His mum Zoe Nelson said: "We were talking about the bombing and Sam said he wanted to do something for the police.
"He's such a positive child and he wanted to make things a little better for the officers by taking along some doughnuts to the station.
"The officers were really touched by the gesture and said it had been great for their morale to know that young children valued their work."
Officers were keen to recognise Sam's thoughtfulness and arranged a surprise day out in a police 4x4 vehicle.
A police spokesman who described Sam as an "inspiration" said: "Following the recent terror attacks, Sam, approached one of our officers and gave him three packets of doughnuts and said - 'I like the Police and I wanted to cheer you up and make you smile.'
"All Sam wanted was a photo with one of our officers, well, we thought we could do better than that.
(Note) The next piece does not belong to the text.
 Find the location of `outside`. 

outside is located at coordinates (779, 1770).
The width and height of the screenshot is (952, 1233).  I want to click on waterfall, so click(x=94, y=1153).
"We took a 4x4 police vehicle and took Sam for a little spin. To say he was excited is an understatement.
"We also took a bag containing a police cadet cap and t-shirt and other goodies."
Sam, who is described by his mother as "always smiling", has now been inspired by his experience to run a treadmill challenge to help fire fighters who have been affected by the Grenfell Tower tragedy.
His mother said: "Sam struggles to go on the treadmill due to his physical difficulties. But he is really positive. He had a cast put on his leg recently and the first thing he asked was if he could continue with his challenge.
"The challenge really helps him to keep moving."
Sam has already completed a challenge which raised £350 for a 'buddy bench' - where lonely children can sit in order to make friends at his school.